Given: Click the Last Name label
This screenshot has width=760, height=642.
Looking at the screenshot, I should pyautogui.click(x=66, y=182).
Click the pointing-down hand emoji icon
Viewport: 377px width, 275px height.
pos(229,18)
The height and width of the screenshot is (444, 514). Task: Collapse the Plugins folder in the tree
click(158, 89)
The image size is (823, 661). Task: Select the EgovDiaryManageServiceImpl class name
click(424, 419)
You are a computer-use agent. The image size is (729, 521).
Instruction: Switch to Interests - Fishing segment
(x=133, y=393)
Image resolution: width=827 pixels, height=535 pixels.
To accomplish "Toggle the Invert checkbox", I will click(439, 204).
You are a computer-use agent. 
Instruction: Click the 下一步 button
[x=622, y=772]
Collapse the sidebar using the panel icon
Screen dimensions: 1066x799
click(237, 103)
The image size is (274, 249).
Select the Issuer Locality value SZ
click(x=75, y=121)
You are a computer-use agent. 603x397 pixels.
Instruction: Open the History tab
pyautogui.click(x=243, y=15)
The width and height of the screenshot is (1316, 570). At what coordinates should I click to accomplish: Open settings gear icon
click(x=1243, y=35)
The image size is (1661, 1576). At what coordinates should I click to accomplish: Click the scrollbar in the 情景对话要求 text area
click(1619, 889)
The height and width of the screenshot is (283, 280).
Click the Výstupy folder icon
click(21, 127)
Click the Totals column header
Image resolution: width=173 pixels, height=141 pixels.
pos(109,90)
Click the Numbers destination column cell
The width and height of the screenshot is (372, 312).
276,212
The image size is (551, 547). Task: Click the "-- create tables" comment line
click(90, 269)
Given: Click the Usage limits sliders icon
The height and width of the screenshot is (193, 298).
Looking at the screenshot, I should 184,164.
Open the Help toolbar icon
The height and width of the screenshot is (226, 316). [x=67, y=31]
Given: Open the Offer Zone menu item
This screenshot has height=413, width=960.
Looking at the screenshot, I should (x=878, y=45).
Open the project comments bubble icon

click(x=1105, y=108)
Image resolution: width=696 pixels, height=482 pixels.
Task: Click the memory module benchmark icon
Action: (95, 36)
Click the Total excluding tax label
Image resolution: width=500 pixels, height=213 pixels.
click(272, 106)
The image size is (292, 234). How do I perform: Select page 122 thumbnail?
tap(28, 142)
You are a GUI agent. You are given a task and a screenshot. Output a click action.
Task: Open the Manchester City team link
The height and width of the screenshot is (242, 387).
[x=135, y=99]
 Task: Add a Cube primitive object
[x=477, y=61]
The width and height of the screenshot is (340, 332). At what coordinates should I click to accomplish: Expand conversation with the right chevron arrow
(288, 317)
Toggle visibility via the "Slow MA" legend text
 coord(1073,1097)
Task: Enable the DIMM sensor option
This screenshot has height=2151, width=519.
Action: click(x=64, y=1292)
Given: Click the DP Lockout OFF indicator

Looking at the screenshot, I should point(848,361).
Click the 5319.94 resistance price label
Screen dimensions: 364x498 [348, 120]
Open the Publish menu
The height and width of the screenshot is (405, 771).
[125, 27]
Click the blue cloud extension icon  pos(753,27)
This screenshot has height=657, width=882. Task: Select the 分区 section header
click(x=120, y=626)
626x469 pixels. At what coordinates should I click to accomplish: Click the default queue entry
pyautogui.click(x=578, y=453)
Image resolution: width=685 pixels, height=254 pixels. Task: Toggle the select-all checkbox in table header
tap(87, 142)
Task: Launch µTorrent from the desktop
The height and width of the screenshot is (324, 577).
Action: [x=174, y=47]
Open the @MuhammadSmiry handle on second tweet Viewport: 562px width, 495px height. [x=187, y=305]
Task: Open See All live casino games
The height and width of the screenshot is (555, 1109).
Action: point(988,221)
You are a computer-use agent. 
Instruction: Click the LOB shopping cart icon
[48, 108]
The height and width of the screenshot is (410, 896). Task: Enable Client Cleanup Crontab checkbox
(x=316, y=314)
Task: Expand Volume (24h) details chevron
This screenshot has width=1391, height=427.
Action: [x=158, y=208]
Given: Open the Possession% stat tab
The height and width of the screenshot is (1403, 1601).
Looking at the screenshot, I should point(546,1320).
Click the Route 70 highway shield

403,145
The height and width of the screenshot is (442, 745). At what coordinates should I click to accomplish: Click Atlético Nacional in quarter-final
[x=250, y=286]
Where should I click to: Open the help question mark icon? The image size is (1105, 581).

=== Work item ===
Every line of the material above is to be copied exactly.

=== Solution ===
Given: Click the Last Name label
This screenshot has width=760, height=642.
Looking at the screenshot, I should pyautogui.click(x=66, y=182).
Click the pointing-down hand emoji icon
Viewport: 377px width, 275px height.
pos(229,18)
The height and width of the screenshot is (444, 514). Task: Collapse the Plugins folder in the tree
click(158, 89)
The image size is (823, 661). Task: Select the EgovDiaryManageServiceImpl class name
click(424, 419)
You are a computer-use agent. The image size is (729, 521).
Instruction: Switch to Interests - Fishing segment
(x=133, y=393)
Image resolution: width=827 pixels, height=535 pixels.
To accomplish "Toggle the Invert checkbox", I will click(439, 204).
You are a computer-use agent. 
Instruction: Click the 下一步 button
[x=622, y=772]
Collapse the sidebar using the panel icon
Screen dimensions: 1066x799
click(237, 103)
The image size is (274, 249).
Select the Issuer Locality value SZ
click(x=75, y=121)
You are a computer-use agent. 603x397 pixels.
Instruction: Open the History tab
pyautogui.click(x=243, y=15)
The width and height of the screenshot is (1316, 570). At what coordinates should I click to accomplish: Open settings gear icon
click(x=1243, y=35)
The image size is (1661, 1576). At what coordinates should I click to accomplish: Click the scrollbar in the 情景对话要求 text area
click(1619, 889)
The height and width of the screenshot is (283, 280).
Click the Výstupy folder icon
click(21, 127)
Click the Totals column header
Image resolution: width=173 pixels, height=141 pixels.
pos(109,90)
Click the Numbers destination column cell
The width and height of the screenshot is (372, 312).
276,212
The image size is (551, 547). Task: Click the "-- create tables" comment line
click(90, 269)
Given: Click the Usage limits sliders icon
The height and width of the screenshot is (193, 298).
Looking at the screenshot, I should 184,164.
Open the Help toolbar icon
The height and width of the screenshot is (226, 316). [x=67, y=31]
Given: Open the Offer Zone menu item
This screenshot has height=413, width=960.
Looking at the screenshot, I should (x=878, y=45).
Open the project comments bubble icon

click(x=1105, y=108)
Image resolution: width=696 pixels, height=482 pixels.
Task: Click the memory module benchmark icon
Action: (95, 36)
Click the Total excluding tax label
Image resolution: width=500 pixels, height=213 pixels.
click(272, 106)
The image size is (292, 234). How do I perform: Select page 122 thumbnail?
tap(28, 142)
You are a GUI agent. You are given a task and a screenshot. Output a click action.
Task: Open the Manchester City team link
The height and width of the screenshot is (242, 387).
[x=135, y=99]
 Task: Add a Cube primitive object
[x=477, y=61]
The width and height of the screenshot is (340, 332). At what coordinates should I click to accomplish: Expand conversation with the right chevron arrow
(288, 317)
Toggle visibility via the "Slow MA" legend text
 coord(1073,1097)
Task: Enable the DIMM sensor option
This screenshot has height=2151, width=519.
Action: click(x=64, y=1292)
Given: Click the DP Lockout OFF indicator

Looking at the screenshot, I should point(848,361).
Click the 5319.94 resistance price label
Screen dimensions: 364x498 [348, 120]
Open the Publish menu
The height and width of the screenshot is (405, 771).
[125, 27]
Click the blue cloud extension icon  pos(753,27)
This screenshot has height=657, width=882. Task: Select the 分区 section header
click(x=120, y=626)
626x469 pixels. At what coordinates should I click to accomplish: Click the default queue entry
pyautogui.click(x=578, y=453)
Image resolution: width=685 pixels, height=254 pixels. Task: Toggle the select-all checkbox in table header
tap(87, 142)
Task: Launch µTorrent from the desktop
The height and width of the screenshot is (324, 577).
Action: [x=174, y=47]
Open the @MuhammadSmiry handle on second tweet Viewport: 562px width, 495px height. [x=187, y=305]
Task: Open See All live casino games
The height and width of the screenshot is (555, 1109).
Action: point(988,221)
You are a computer-use agent. 
Instruction: Click the LOB shopping cart icon
[48, 108]
The height and width of the screenshot is (410, 896). Task: Enable Client Cleanup Crontab checkbox
(x=316, y=314)
Task: Expand Volume (24h) details chevron
This screenshot has width=1391, height=427.
Action: [x=158, y=208]
Given: Open the Possession% stat tab
The height and width of the screenshot is (1403, 1601).
Looking at the screenshot, I should point(546,1320).
Click the Route 70 highway shield

403,145
The height and width of the screenshot is (442, 745). At what coordinates should I click to accomplish: Click Atlético Nacional in quarter-final
[x=250, y=286]
Where should I click to: Open the help question mark icon? The image size is (1105, 581).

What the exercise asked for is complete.